BEGIN DATASET EXTRACT
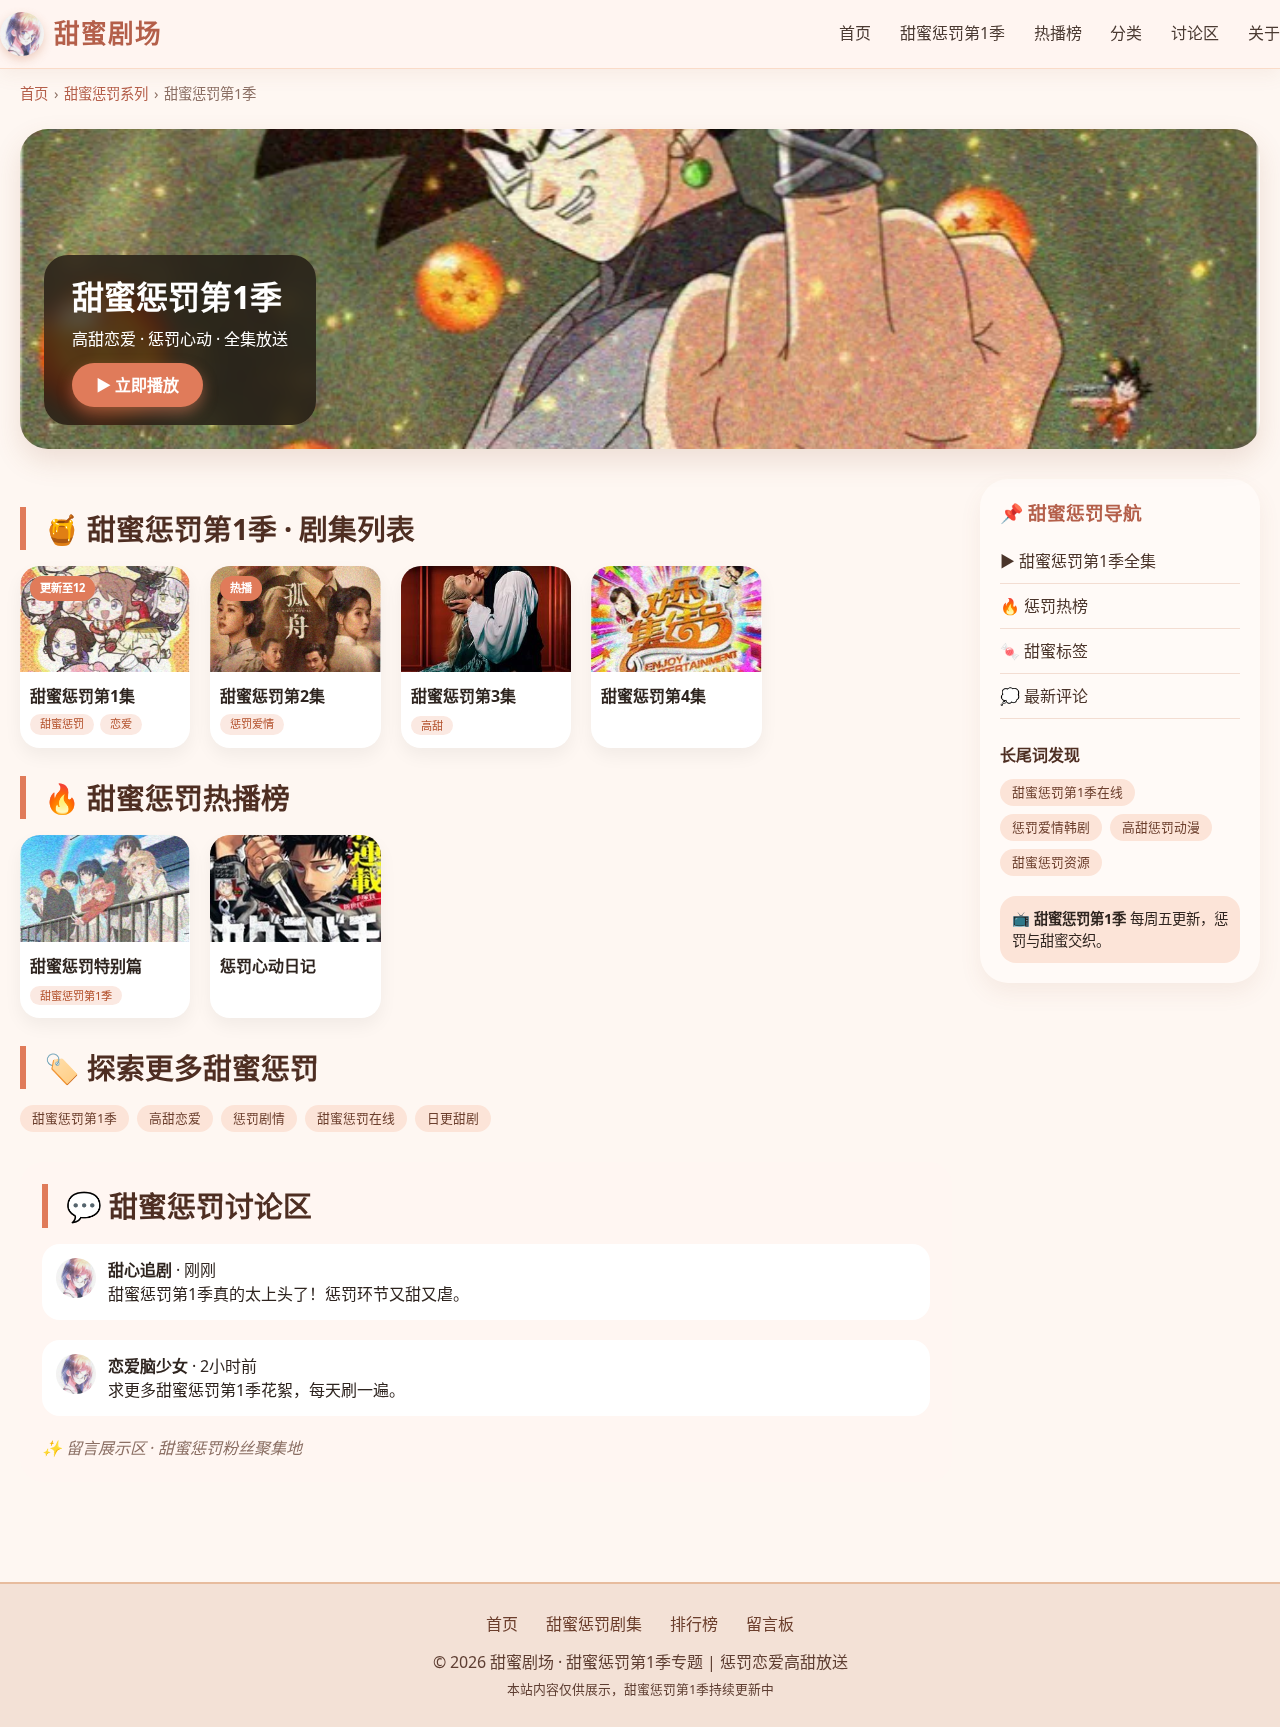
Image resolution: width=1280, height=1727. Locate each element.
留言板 (770, 1624)
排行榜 (694, 1624)
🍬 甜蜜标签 (1044, 651)
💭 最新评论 (1044, 696)
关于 (1264, 33)
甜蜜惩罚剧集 (594, 1624)
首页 (855, 33)
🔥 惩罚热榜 (1044, 606)
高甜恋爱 (175, 1118)
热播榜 (1058, 33)
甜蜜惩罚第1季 (952, 33)
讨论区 (1195, 33)
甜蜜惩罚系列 (106, 93)
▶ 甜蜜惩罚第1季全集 (1078, 561)
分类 (1126, 33)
END DATASET EXTRACT
* **PROBLEM REQUIREMENTS**: Print each line above exactly as it appears, excluding all images.

* **SOLUTION FOR THIS TASK**:
Image resolution: width=1280, height=1727. Locate each element.
留言板 (770, 1624)
排行榜 (694, 1624)
🍬 甜蜜标签 (1044, 651)
💭 最新评论 (1044, 696)
关于 (1264, 33)
甜蜜惩罚剧集 (594, 1624)
首页 (855, 33)
🔥 惩罚热榜 (1044, 606)
高甜恋爱 (175, 1118)
热播榜 (1058, 33)
甜蜜惩罚第1季 (952, 33)
讨论区 (1195, 33)
甜蜜惩罚系列 (106, 93)
▶ 甜蜜惩罚第1季全集 (1078, 561)
分类 (1126, 33)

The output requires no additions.